In the article Paracompactness of Box Products of Compact Spaces, Kenneth Kunen presents a generalization of the countable case of the previous Theorem, also by Arhangelskii. It says 
> If $Y$ is a compact Hausdorff space and $\mathfrak{F}$ is a cover of $Y$ by closed $G_\delta$ sets and $\mathfrak{F}$ satisfies
$$
\forall H\in \mathfrak F (|\{K\in\mathfrak F: H\cap K\neq\emptyset\}|\leq \mathfrak c),
$$
then $|\mathfrak F|\leq \mathfrak c$

I would like to prove this result. Kunen says only that the proof to this Theorem is an easy modification of a proof by R. Pol of the original (on the article Short proofs of two theorems on cardinallity of topological spaces). However, the steps of the original proof don't translate well to this generalization. When I try to emulate Pol's proof, I can't take the closure of each step, because that why I couldn't ensure that I take less than $\mathfrak c$ elements of $\mathfrak F$. When I tried to use something other than the closure in that step, I can't guarantee that after the induction I have closed sets. I wanted those set to be closed in order to use the compactness of the space. Maybe there is some other way to ensure the compactness, but I don't have any clue of what that could be.

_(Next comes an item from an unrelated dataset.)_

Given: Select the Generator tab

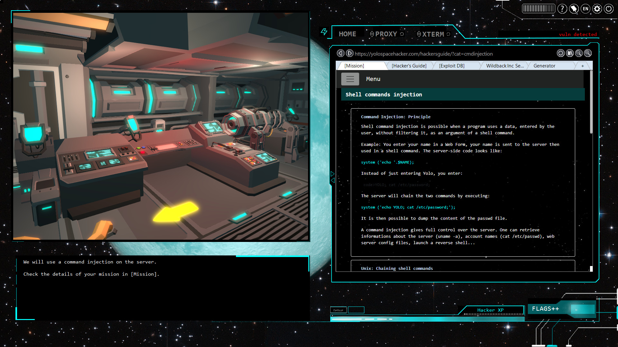Looking at the screenshot, I should (544, 66).
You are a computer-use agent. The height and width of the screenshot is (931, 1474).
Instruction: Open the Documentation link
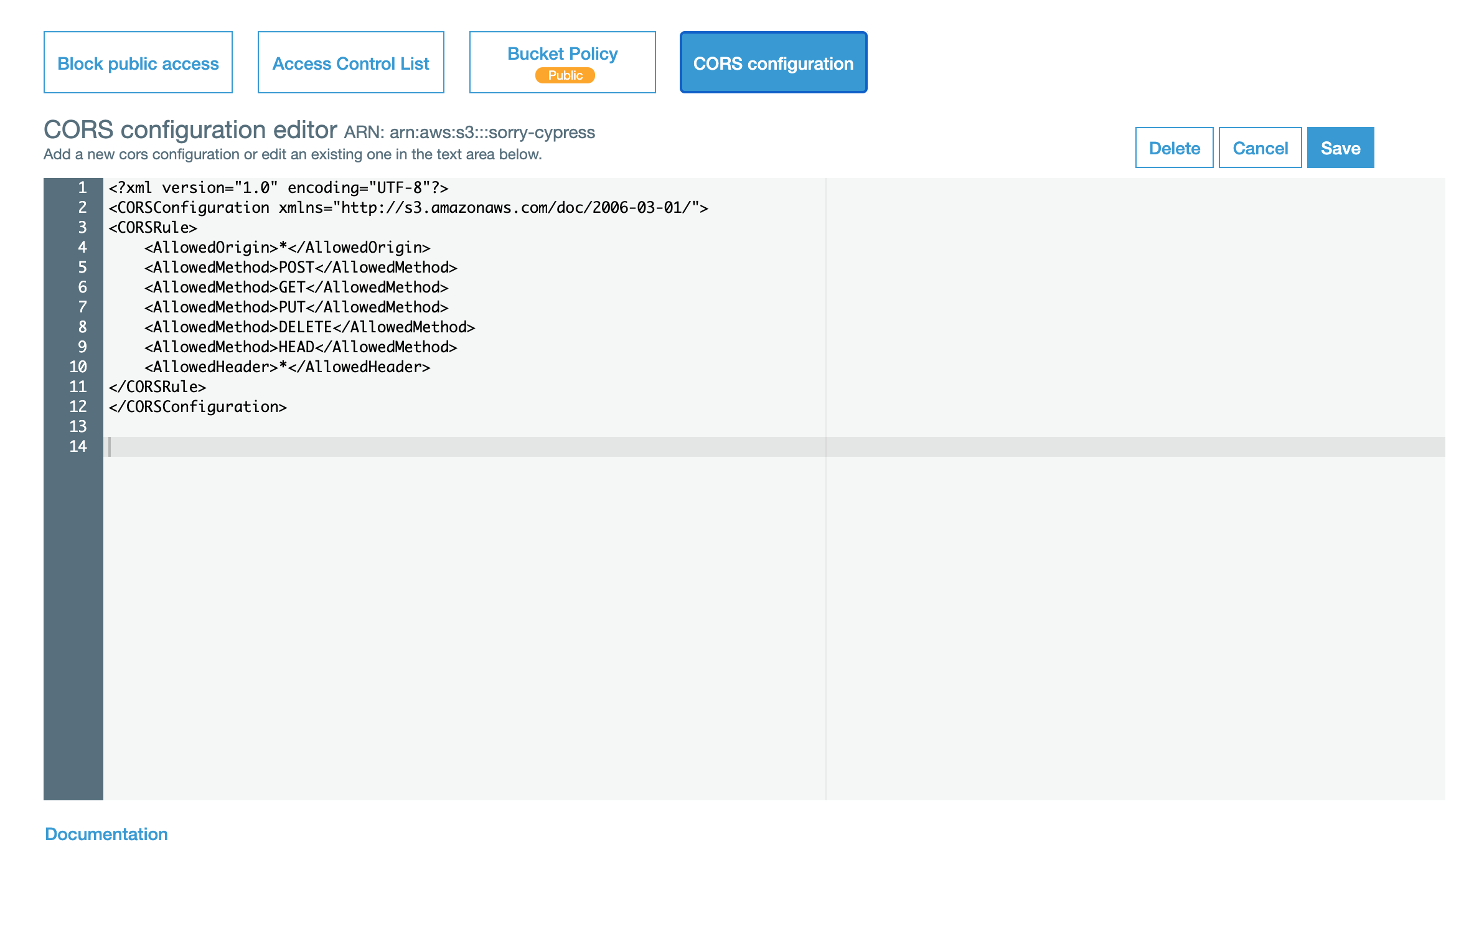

 Does the theorem lack some extra hypothesis? There is a proof supposing that $X$ has countable cellularity, but this assumption does not help me.

There is a similar result in the article Box Products, by Scott Williams, in the Handbook of Set Theoretic Topology. 

> No compact Hausdorff space can be partitioned into more than $\mathfrak c$ closed $G_\delta$ sets.

This resuld would be enough for me, but the proof in the article has a flaw. During the induction step, a function is defined in order to guarantee that each step does not exceed $\mathfrak c$ closed $G_\delta$ sets. However, that function is not always injective.  I think that this can be related to the troubles I have with the other version.